STANDARD: Sie wohnen in Niederösterreich, sind aber in Wien mit dem Fahrrad unterwegs?

Hardegg: Ich habe den Luxus, zu Hause Mitarbeiter und Betriebsleiter für jeden Zweig zu haben. Das ermöglicht es mir, mich nicht nur um tägliche Abläufe zu kümmern, sondern auch um das Umfeld des Betriebes. Die Landwirtschaft ist auch ein politisch gesteuerter Sektor. Deshalb ist es wichtig, dass die Stakeholder in Wien Bescheid wissen, was wir tun. Ich würde als Unternehmer einen Fehler machen, wenn ich ausschließlich zu Hause Kartoffeln hinterherbuddeln würde.

STANDARD: Wie viel Zeit verbringen Sie noch im Stall oder auf dem Acker?

Hardegg: Das ist ganz unterschiedlich. Ich schaue, dass ich mich regelmäßig über die Betriebsabläufe informiere und jeden Tag in den Stall oder auf den Acker rauskomme, wenn ich da bin. Das ist das Faszinierende, wenn man in der Natur arbeitet: Man muss sich nicht nur um Zahlen kümmern, sondern kann mit den Jahresabläufen leben. Es ist eine vielschichtige unternehmerische Betätigung, das macht den Beruf unglaublich interessant.

STANDARD: Sie haben blaues Blut und haben einen riesigen Betrieb geerbt. War das je eine Belastung?

Hardegg: Ich würde es eher als Verantwortung sehen, von der ich wusste, dass sie auf mich zukommt. Ich habe auch andere Interessen, außer Landwirt zu sein. Aber das Schöne ist, dass ich diese Verantwortung habe, die meine Leidenschaft ist – und meine Interessen trotzdem behalten kann.

Hardeggs Krawatte zeugt von seiner Leidenschaft: Golf
Foto: Andy Urban

STANDARD: Zum Beispiel?

Hardegg: Ich mache sehr gerne Sport, spiele gerne Golf.

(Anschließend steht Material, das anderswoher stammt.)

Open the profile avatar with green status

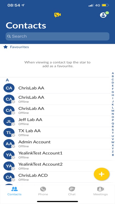(104, 15)
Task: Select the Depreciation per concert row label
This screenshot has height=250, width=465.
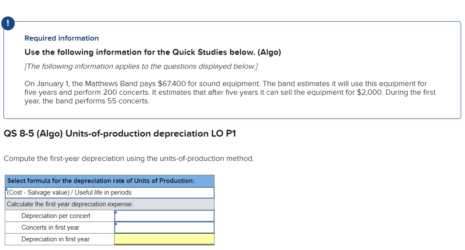Action: (59, 215)
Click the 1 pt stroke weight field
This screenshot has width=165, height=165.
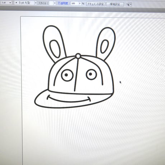(4, 3)
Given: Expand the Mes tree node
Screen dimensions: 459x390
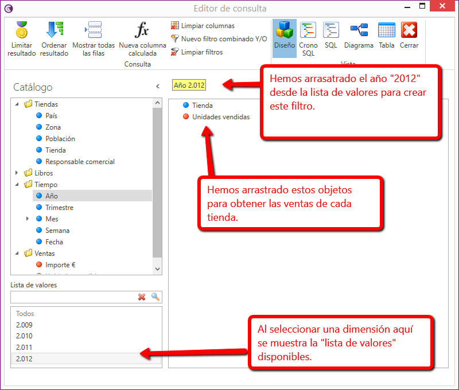Looking at the screenshot, I should point(28,219).
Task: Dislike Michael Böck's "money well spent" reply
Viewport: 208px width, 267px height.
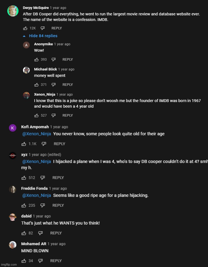Action: pyautogui.click(x=54, y=85)
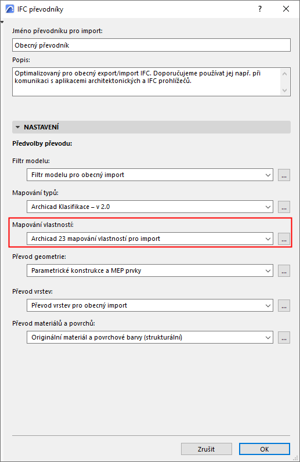
Task: Click inside the Popis description text area
Action: pyautogui.click(x=146, y=82)
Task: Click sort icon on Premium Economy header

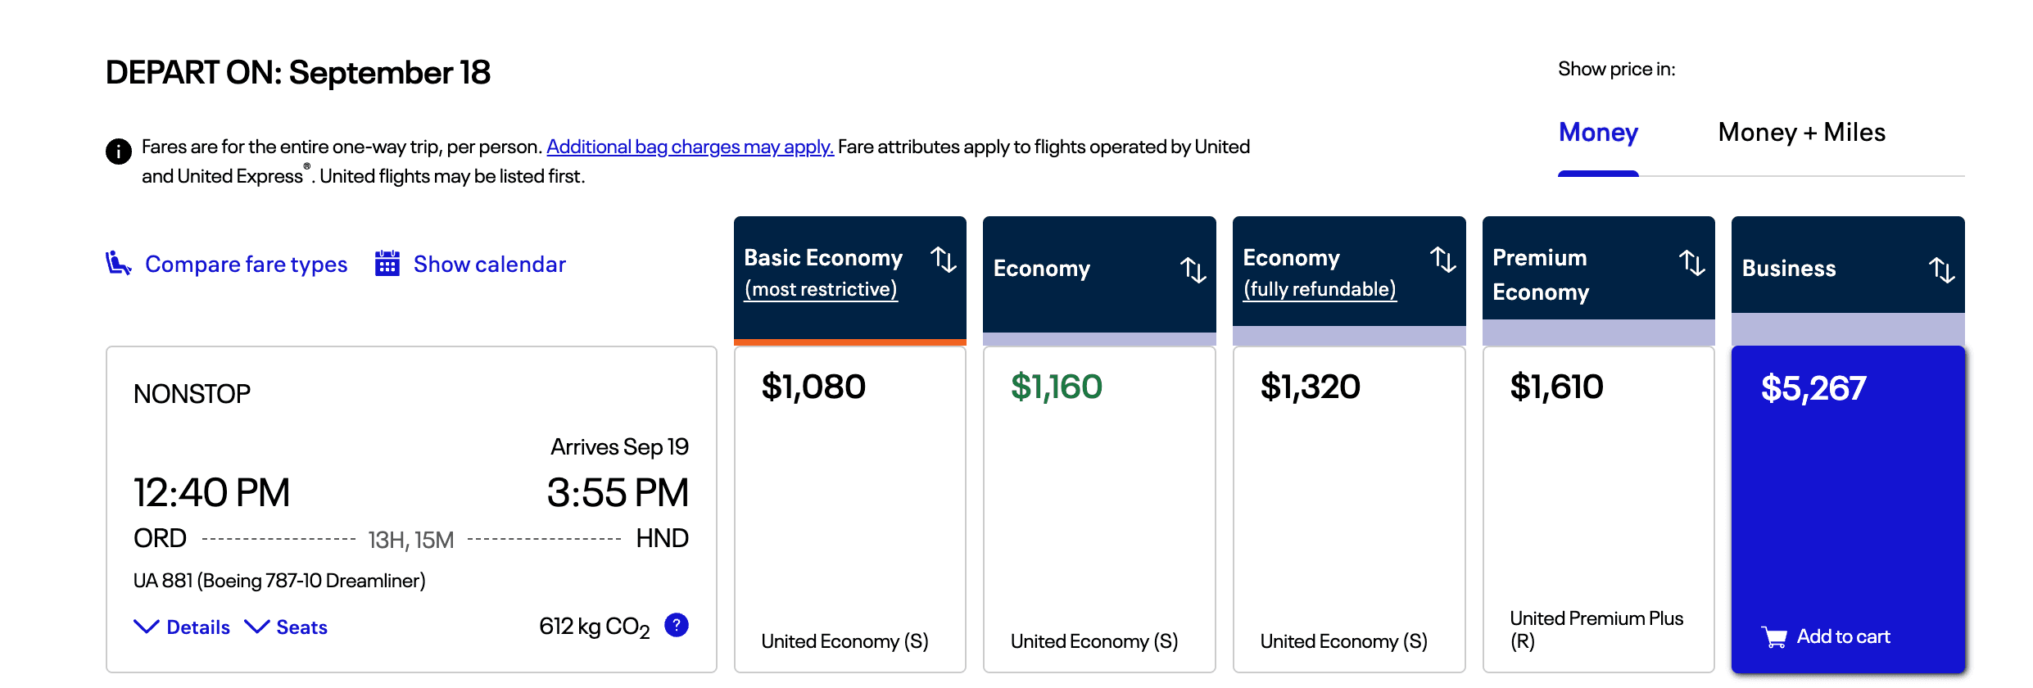Action: pos(1694,260)
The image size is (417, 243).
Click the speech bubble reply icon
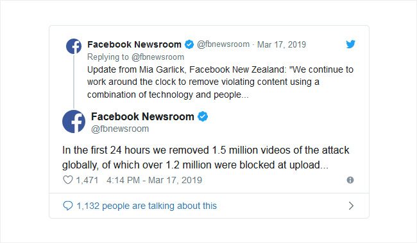click(67, 206)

STANDARD: Deshalb die Krawatte?

Hardegg: Ja, genau. Früher war Tennis meine Leidenschaft, heute ist es Golf. Ich bin sehr geschichtlich und politisch interessiert. Das sind meine großen Interessen.

STANDARD: War es von Anfang an klar, dass Sie die Landwirtschaft übernehmen werden?

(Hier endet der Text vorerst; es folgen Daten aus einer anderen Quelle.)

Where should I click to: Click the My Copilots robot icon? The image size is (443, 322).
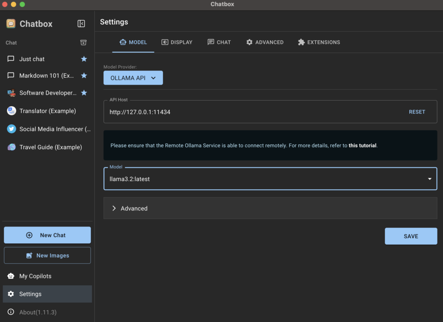(x=11, y=276)

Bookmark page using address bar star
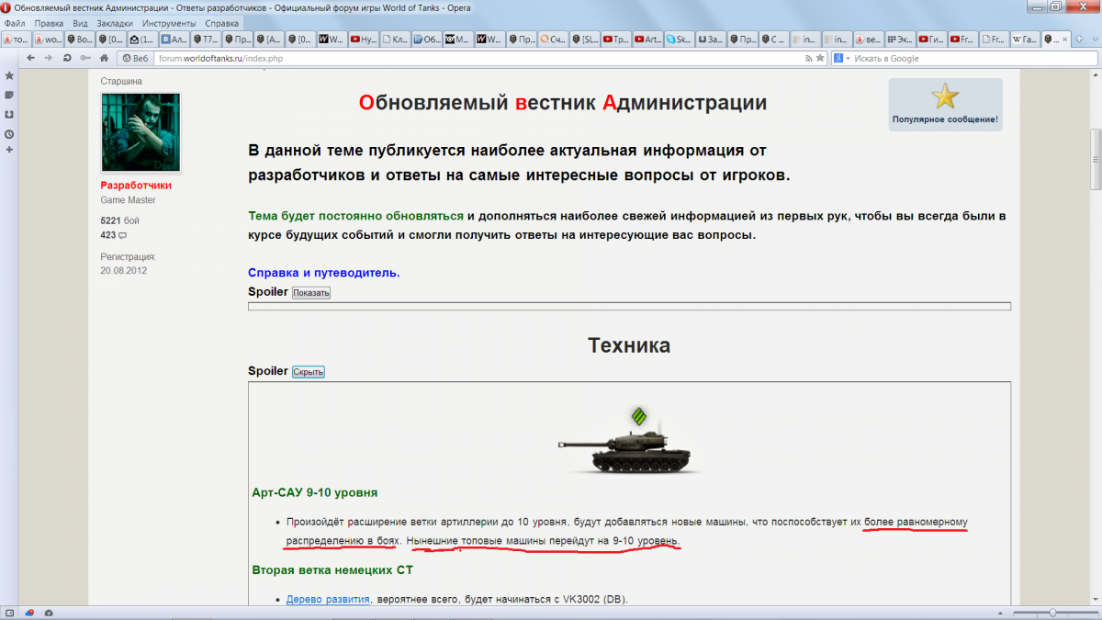click(x=820, y=58)
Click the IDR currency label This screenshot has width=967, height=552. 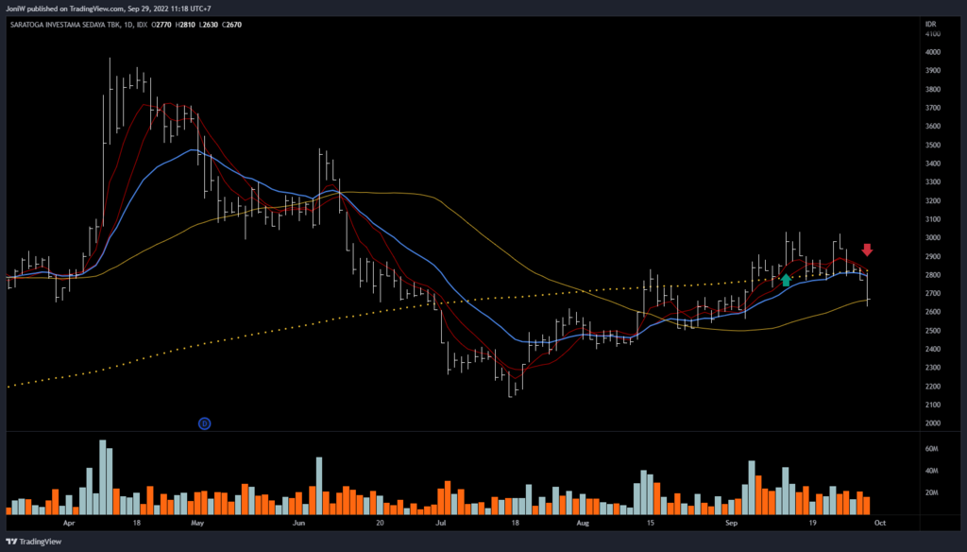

Hardegg: Ja, eigentlich schon. Meine Ausbildung und auch mein beruflicher Werdegang sind in die Richtung gegangen, dass ich den Betrieb übernehme.

STANDARD: Die von Ihnen bewirtschaftete Fläche ist größer als einige Länder dieser Welt. Welche Rolle nimmt da Bescheidenheit ein?

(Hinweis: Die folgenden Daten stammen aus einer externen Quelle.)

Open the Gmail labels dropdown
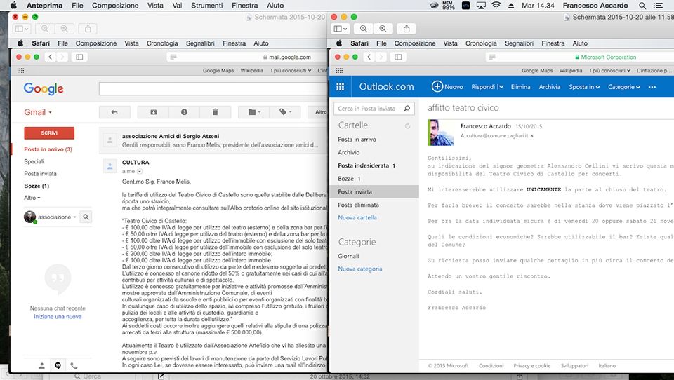pos(285,111)
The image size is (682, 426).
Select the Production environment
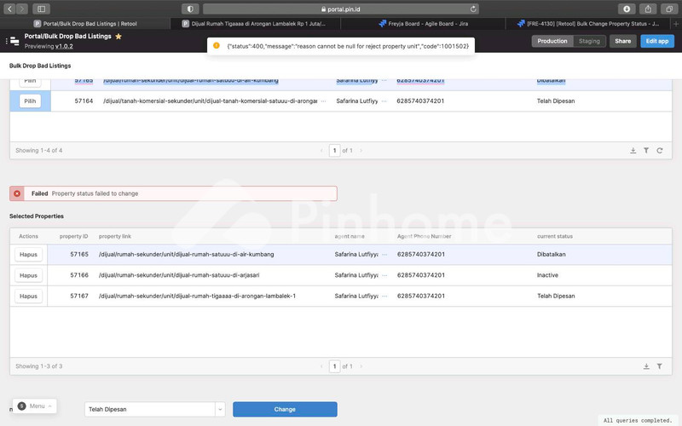pos(552,41)
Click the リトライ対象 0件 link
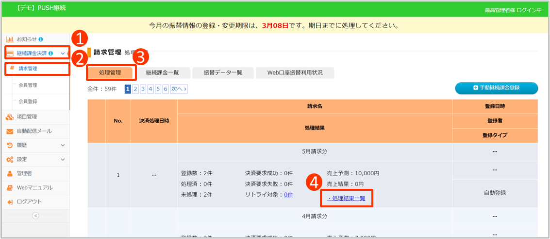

Hardegg: Bescheidenheit ist, glaube ich, ganz wichtig. Als Landwirt werden einem jeden Tag Grenzen aufgezeigt. Vor ein paar Jahren hatten wir vor einer Weinlese zum Beispiel massiven Hagel, die gesamte Weinlese war innerhalb einer Stunde vernichtet. Da muss man damit fertig werden, dass eine ganze Jahresarbeit weg ist.

STANDARD: Welcher Ihrer drei Bereiche – Schweinezucht, Weinbau, Ackerbau – ist am lukrativsten?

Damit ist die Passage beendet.